Pasar Malam Jatisampurna Berlanjut Warga Gelar Musyawarah Bersama Camat

  • Redaksi
  • 20 Juli 2017
  • 432
  • Bagikan:
Pasar Malam Jatisampurna Berlanjut Warga Gelar Musyawarah Bersama Camat Warga dan Camat Jatisampurna gelar musyawarah menyelesaikan permasalahan pasar malam lapangan kranggan

Kabartiga.com, Bekasi – Camat Jatisampurna, Abi Hurairah, membantah adanya tuding “Main Mata” dengan pihak pengelola lapangan kranggan dan panitia pasar malam, yang beroperasi di lapangan kranggan, lahan fasos fasum milik Pemerintah Kota Bekasi.



Menurutnya, ini hanya persoalan miss komunikasi antara penyelenggara pasar malam dengan karang taruna dan OKP di Kecamatan Jatisampurna. Kemarin Selasa (18/7/2017) dia mengumpulkan semua pihak untuk mengklarifikasi dugaan yang di tudingkan kepada dirinya.

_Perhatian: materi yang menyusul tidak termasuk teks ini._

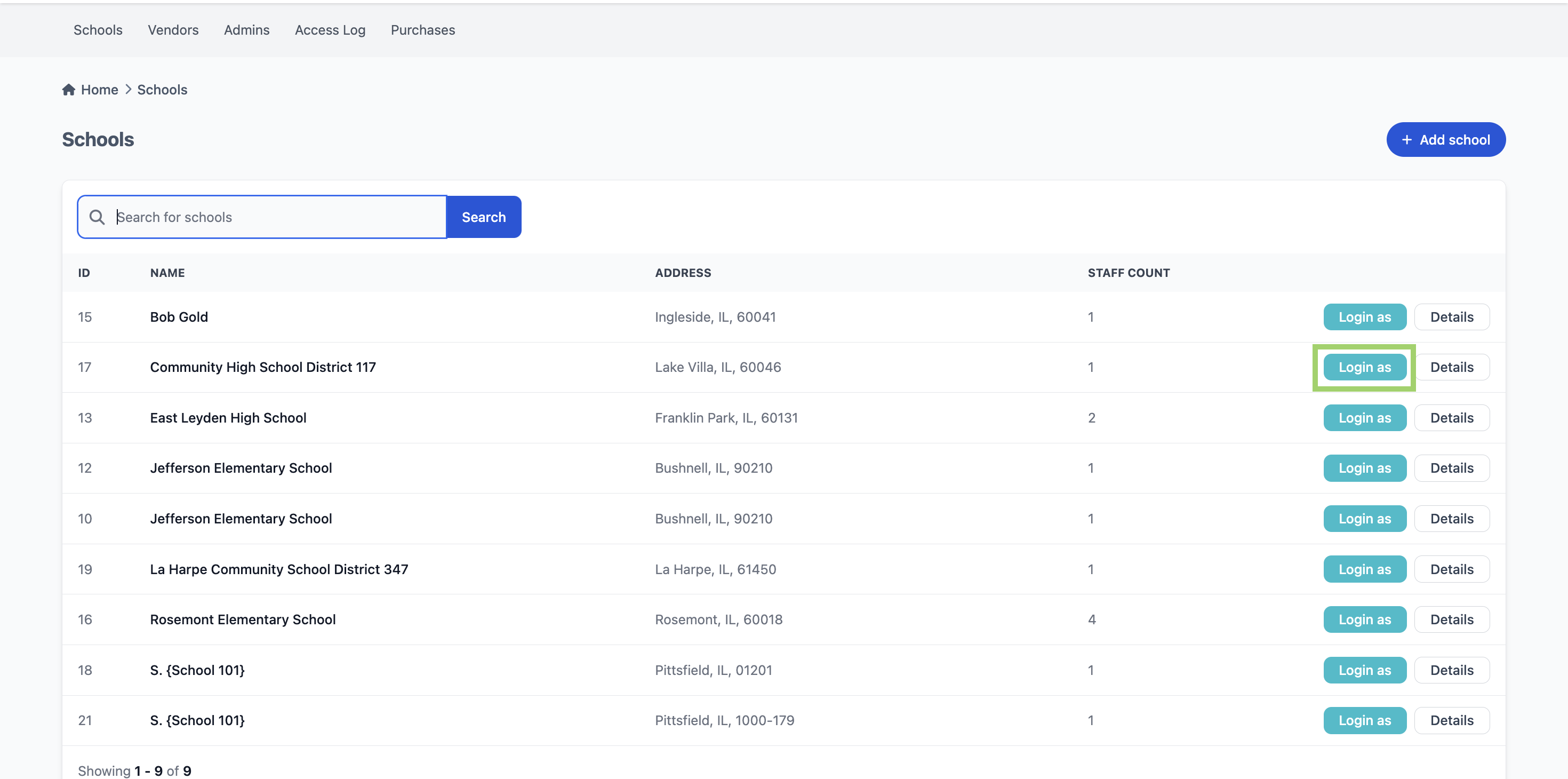Open the Schools navigation tab
1568x779 pixels.
click(x=98, y=30)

“Permasalahan lapangan ini, awalnya kami menerima permohonan dari penyelenggara pasar malam. Permohonan itu bukan ditunjukan kepada Lurah atau Camat, tetapi kepada pengelolaa lapangan, Ketua RW 09 pak Tu’us,” katanya kepada kabartiga.com, Kamis (20/7/2017).



Pasar malam yang berlokasi di lapangan pasar kranggan itu, sudah beroperasi sejak tanggal 06 Juli, hingga 06 Augustu 2017 ini. Kata Abi, pasca pertemuan kemarin, semua pihak sepakat untuk di teruskan kembali operasi pasar malam, yang sempat diminta untuk di stop.



“Alhamdulillah kalau semuanya duduk bersama seperti kemarin itu kan jelas jadinya, tidak ada fitnah. Ya, mereka semua sepakat untuk di teruskan operasi pasar malam itu sampai batas waktunya tanggal 06 Agustus 2017,” ungkapnya.



Abi juga menjelaskan perizinan operasi pasar malam tersebut telah sesuai prosedur. Bahkan, sebelum dia dan lurah Jatisampurna yang menandatangani, para tokoh dan masyarakat setempat yang memberikan persetujuan.



“Kan itu izinnya yang keluarin dari Polsek Pondok Gede, untuk izin keraiamanya. Dan saya selaku Camat, ya harus memberikan pelayanan kepada masyarakat. Kalau masyarakat sudah setuju dan menandatangani, kenapa saya tolak?” ujarnya.



Lapangan itu, lanjutnya, memang sudah masuk kedalam aset Pemerintah Kota Bekasi, namun seluruh berkas seperti sertifikat tanah, baru di ajukan ke Badan Pengelolaan Keuangan dan Aset Daerah (BPKAD) Kota Bekasi awal tahun 2017 ini. Sehingga prosesnya pun masih berjalan.



“Lapangan itu memang sudah masuk kedalam aset, namun kenapa mereka tidak memohon kepada Camat? Karena sampai saat ini aset tersebut baru kita ajukan sertifikatnya, berdasarkan BA nomor 28, sebab itu kan dulu bekas Kabupaten” kata Abi.



Abi menjelaskan, lapangan tersebut memang sudah lama di kelola oleh Pak Tuus, tokoh masyarakat di RW 10, Kelurahan Jatisampurna. Saat wilayah Jatisampurna masih di hutani Pohon karet, dialah yang mengelola dan membentuk lapangan tersebut.



“Waktu disini masih banyak pohon karet, pak Tuus itu yang membabat habis, sehingga jadilah lapangan dan dia yang kelola sampai sekarang. Nah karena permohonan itu ditunjukan ke dia, bukan camat dan lurah, dan perlu adanya izin ramai-ramai, maka RT , RW, Tokoh Pemuda, Tokoh Masyarakat dan masyarakat sekitar menandatangani untuk pengurusan izin ramai-ramainya,” ulasnya.



Sementara, Ketua Karang Taruna Kecamatan Jatisampurna, Suryana menambahkan, pihaknya merasa lega, setelah adanya klarifikasi yang dilakukan Camat dan pengelola lapangan. Ia berharap, hal ini tidak terjadi lagi kedepannya.



“Kalau kita musyawarah, bertemu seperti kemarin itu kan enak, jadi semuanya tahu karena kan selama ini warga tahunya itu lapangan fasos fasum, ternyata surat-surat pelimpahan asetnya masih proses dan ini memang pak Turus yang kelola dari awal,” ungkapnya.